ACTIVITY
Please repeat exactly the lines from the one containing "You are a computer-use" through the last line of the records below, both included, and leave out any pictures.

Stored data entries

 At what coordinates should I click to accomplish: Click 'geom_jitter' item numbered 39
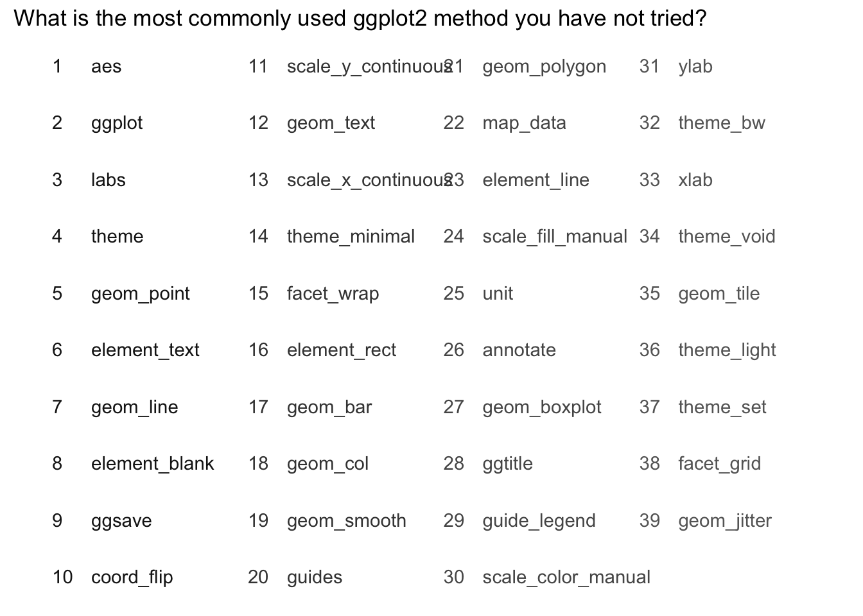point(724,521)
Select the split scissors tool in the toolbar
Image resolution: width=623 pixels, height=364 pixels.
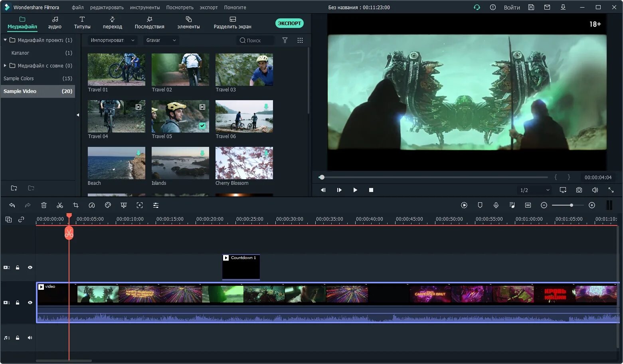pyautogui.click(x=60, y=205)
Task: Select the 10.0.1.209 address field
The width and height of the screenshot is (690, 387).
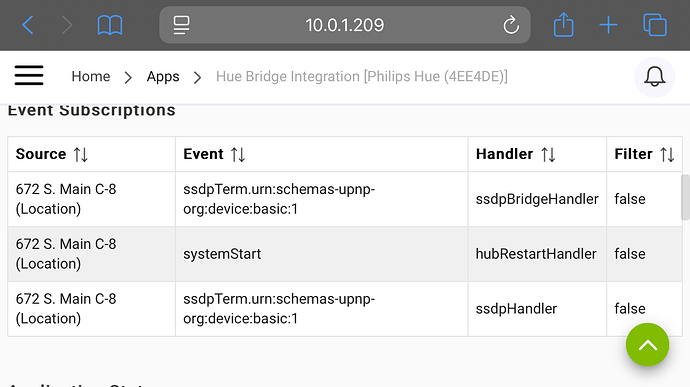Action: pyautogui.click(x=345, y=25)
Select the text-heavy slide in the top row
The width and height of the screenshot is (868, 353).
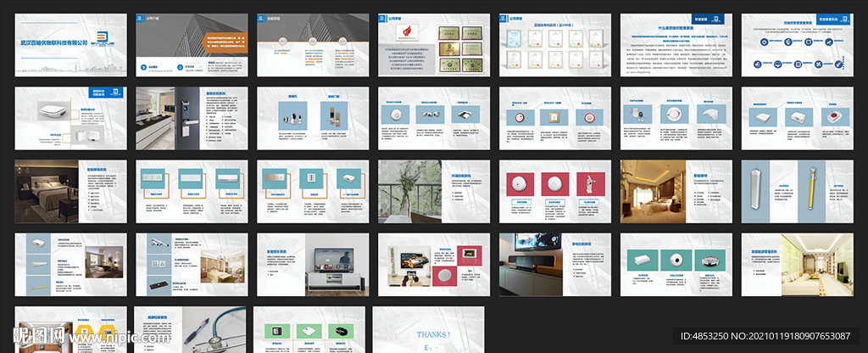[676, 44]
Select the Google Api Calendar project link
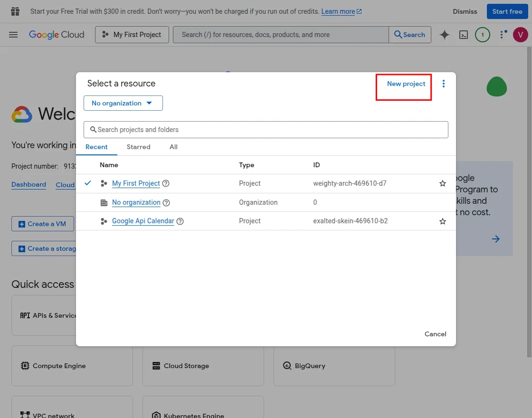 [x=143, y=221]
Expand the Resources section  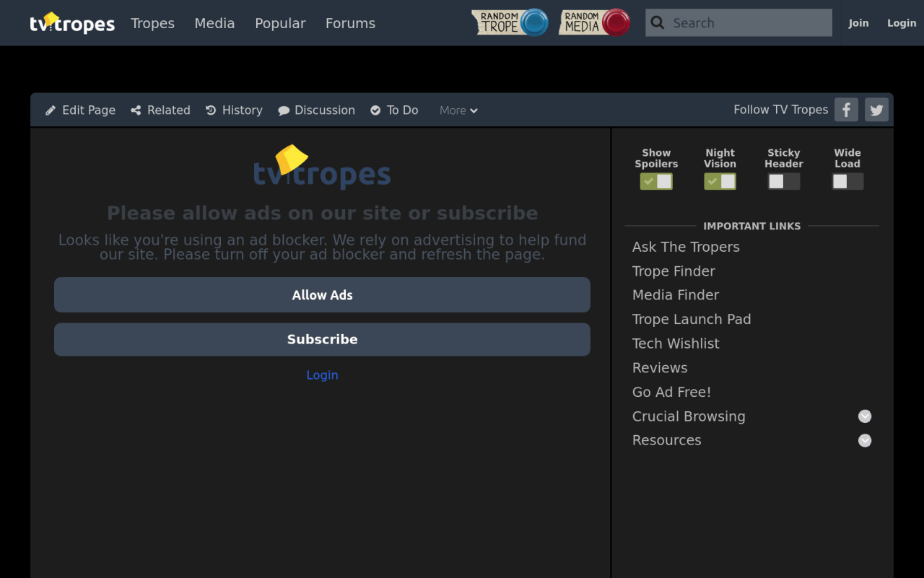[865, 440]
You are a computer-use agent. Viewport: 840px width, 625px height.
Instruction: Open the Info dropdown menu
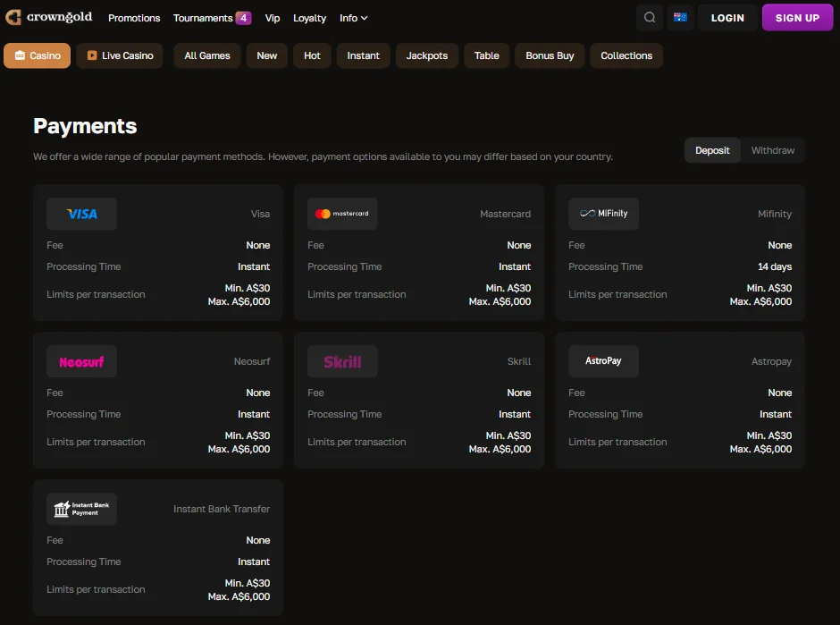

RESPONSE TO THE TASK
You are a computer-use agent. Viewport: 840px width, 625px height.
Instruction: Open the Info dropdown menu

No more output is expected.